# To do
For each line below that includes the word "agent", make a copy.

[Entries shown Boundary: Start]

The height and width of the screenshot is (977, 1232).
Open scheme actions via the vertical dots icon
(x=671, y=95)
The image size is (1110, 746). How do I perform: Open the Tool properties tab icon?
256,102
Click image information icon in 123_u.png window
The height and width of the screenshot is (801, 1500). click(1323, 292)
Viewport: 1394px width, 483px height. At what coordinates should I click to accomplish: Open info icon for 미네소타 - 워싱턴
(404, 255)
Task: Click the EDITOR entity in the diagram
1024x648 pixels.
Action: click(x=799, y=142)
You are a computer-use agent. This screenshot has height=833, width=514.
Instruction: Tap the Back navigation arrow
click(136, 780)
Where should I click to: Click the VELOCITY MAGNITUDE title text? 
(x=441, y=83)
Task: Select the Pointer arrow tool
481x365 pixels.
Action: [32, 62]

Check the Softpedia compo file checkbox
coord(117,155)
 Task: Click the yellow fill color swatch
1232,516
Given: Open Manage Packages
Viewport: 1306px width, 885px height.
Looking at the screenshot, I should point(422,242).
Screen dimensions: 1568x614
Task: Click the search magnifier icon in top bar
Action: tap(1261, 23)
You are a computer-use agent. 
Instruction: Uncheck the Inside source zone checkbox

[Entries shown Boundary: End]

# Solution for this exercise
You are a computer-use agent. This screenshot has height=833, width=514.
You are a computer-use agent. 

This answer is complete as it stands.